Exercise brief. Set down all of the data exactly as it appears.

Material shown.

┄┄┄┄┄┄

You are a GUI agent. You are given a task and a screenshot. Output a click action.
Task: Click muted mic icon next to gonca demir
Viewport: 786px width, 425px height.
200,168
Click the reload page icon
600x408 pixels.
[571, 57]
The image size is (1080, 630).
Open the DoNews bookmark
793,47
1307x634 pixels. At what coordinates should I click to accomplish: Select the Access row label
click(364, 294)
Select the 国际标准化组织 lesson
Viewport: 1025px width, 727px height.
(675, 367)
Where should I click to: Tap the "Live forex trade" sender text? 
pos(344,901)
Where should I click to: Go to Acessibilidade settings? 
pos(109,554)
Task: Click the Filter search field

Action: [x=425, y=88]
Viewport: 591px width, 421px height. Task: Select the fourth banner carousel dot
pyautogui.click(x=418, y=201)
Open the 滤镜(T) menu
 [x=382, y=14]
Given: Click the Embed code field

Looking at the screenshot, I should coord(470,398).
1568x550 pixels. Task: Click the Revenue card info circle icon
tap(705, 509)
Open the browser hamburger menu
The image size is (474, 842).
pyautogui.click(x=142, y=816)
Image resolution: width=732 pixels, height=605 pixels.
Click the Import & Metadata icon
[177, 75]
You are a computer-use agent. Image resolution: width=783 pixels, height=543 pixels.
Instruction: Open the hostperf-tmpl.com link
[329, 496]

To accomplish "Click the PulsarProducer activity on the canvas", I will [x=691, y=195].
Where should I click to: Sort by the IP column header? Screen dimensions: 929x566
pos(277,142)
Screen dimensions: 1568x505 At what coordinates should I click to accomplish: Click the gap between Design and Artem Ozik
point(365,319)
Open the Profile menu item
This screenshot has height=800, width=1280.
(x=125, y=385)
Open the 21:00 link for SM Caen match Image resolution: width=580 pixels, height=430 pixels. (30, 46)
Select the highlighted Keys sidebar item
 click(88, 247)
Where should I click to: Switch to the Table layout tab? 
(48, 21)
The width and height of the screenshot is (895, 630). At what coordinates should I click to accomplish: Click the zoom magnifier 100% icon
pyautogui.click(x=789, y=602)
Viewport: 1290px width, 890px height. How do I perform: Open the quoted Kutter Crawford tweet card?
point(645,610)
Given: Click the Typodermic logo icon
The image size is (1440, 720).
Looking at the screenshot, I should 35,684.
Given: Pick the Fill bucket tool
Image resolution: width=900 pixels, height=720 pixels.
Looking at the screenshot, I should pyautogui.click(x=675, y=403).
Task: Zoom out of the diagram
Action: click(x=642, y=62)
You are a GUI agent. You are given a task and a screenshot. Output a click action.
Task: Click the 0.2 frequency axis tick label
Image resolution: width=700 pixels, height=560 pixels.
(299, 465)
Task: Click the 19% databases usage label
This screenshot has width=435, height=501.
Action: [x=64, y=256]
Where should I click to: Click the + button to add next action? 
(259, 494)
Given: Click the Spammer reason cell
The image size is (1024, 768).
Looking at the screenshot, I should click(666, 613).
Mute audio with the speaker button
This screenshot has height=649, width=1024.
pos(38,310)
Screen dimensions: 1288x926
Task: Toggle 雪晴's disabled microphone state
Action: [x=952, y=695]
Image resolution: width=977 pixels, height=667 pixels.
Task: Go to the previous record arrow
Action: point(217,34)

┄┄┄┄┄┄

Result of the exercise.
You are a GUI agent. You are given a task and a screenshot. Output a click action.
Task: Click muted mic icon next to gonca demir
Viewport: 786px width, 425px height.
200,168
Click the reload page icon
600x408 pixels.
[571, 57]
The image size is (1080, 630).
Open the DoNews bookmark
793,47
1307x634 pixels. At what coordinates should I click to accomplish: Select the Access row label
click(364, 294)
Select the 国际标准化组织 lesson
Viewport: 1025px width, 727px height.
(675, 367)
Where should I click to: Tap the "Live forex trade" sender text? 
pos(344,901)
Where should I click to: Go to Acessibilidade settings? 
pos(109,554)
Task: Click the Filter search field

Action: [x=425, y=88]
Viewport: 591px width, 421px height. Task: Select the fourth banner carousel dot
pyautogui.click(x=418, y=201)
Open the 滤镜(T) menu
 [x=382, y=14]
Given: Click the Embed code field

Looking at the screenshot, I should coord(470,398).
1568x550 pixels. Task: Click the Revenue card info circle icon
tap(705, 509)
Open the browser hamburger menu
The image size is (474, 842).
pyautogui.click(x=142, y=816)
Image resolution: width=732 pixels, height=605 pixels.
Click the Import & Metadata icon
[177, 75]
You are a computer-use agent. Image resolution: width=783 pixels, height=543 pixels.
Instruction: Open the hostperf-tmpl.com link
[329, 496]

To accomplish "Click the PulsarProducer activity on the canvas", I will [x=691, y=195].
Where should I click to: Sort by the IP column header? Screen dimensions: 929x566
pos(277,142)
Screen dimensions: 1568x505 At what coordinates should I click to accomplish: Click the gap between Design and Artem Ozik
point(365,319)
Open the Profile menu item
This screenshot has height=800, width=1280.
(x=125, y=385)
Open the 21:00 link for SM Caen match Image resolution: width=580 pixels, height=430 pixels. (30, 46)
Select the highlighted Keys sidebar item
 click(88, 247)
Where should I click to: Switch to the Table layout tab? 
(48, 21)
The width and height of the screenshot is (895, 630). At what coordinates should I click to accomplish: Click the zoom magnifier 100% icon
pyautogui.click(x=789, y=602)
Viewport: 1290px width, 890px height. How do I perform: Open the quoted Kutter Crawford tweet card?
point(645,610)
Given: Click the Typodermic logo icon
The image size is (1440, 720).
Looking at the screenshot, I should 35,684.
Given: Pick the Fill bucket tool
Image resolution: width=900 pixels, height=720 pixels.
Looking at the screenshot, I should pyautogui.click(x=675, y=403).
Task: Zoom out of the diagram
Action: click(x=642, y=62)
You are a GUI agent. You are given a task and a screenshot. Output a click action.
Task: Click the 0.2 frequency axis tick label
Image resolution: width=700 pixels, height=560 pixels.
(299, 465)
Task: Click the 19% databases usage label
This screenshot has width=435, height=501.
Action: [x=64, y=256]
Where should I click to: Click the + button to add next action? 
(259, 494)
Given: Click the Spammer reason cell
The image size is (1024, 768).
Looking at the screenshot, I should click(666, 613).
Mute audio with the speaker button
This screenshot has height=649, width=1024.
pos(38,310)
Screen dimensions: 1288x926
Task: Toggle 雪晴's disabled microphone state
Action: [x=952, y=695]
Image resolution: width=977 pixels, height=667 pixels.
Task: Go to the previous record arrow
Action: point(217,34)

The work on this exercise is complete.